Sphingomyelin (SM)-based liposomes (SMLs) exhibited different loading and release behaviors of encapsulated drugs, depending on cholesterol contents and polydopamine (PDA) coating layer. Herein, three SMLs with different compositions were formulated by intercalating the cholesterol contents (40%, 50%, and 60%) in the lipid bilayer. Then, the SMLs were further coated with a PDA layer, hereafter referred to as SMLs@PDA. In-vitro release test was carried out by loading ibuprofen (Ibu) and acetaminophen (Acet) into the SMLs. When increasing the cholesterol contents in the SMLs, the loading amount of hydrophobic ibuprofen was increased, due to the increased hydrophobic interactions between ibuprofen and cholesterol.
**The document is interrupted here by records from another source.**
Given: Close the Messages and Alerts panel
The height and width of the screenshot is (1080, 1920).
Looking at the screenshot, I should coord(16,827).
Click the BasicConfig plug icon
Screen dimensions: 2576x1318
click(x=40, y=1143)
On the other hand, the loading amount of hydrophilic acetaminophen was decreased at higher cholesterol content in the SMLs. The release rate of Ibu-loaded SMLs (SMLs-Ibu) was significantly decreased at the highest cholesterol content (60%), whereas the release rate of Acet-loaded SMLs (SMLs-Acet) was not significantly decreased at the highest cholesterol content. After coating the SMLs-Acet with the PDA layer (SMLs-Acet@PDA), the release rate of SMLs-Acet@PDA was significantly reduced, probably due to the strong π–π stacking interactions between the resonance structure of acetaminophen and aromatic π system of PDA layer, as well as the effective diffusion barrier by the thick PDA layer. The fast release kinetics of SML-drug system was predicted using the Fickian diffusion model, and the slow release kinetics was predicted by the Higuchi model. Our work can contribute a significant advance for preclinical development of lipid-based nanocarriers by demonstrating the release and loading relationships between encapsulated drugs and lipid compositions.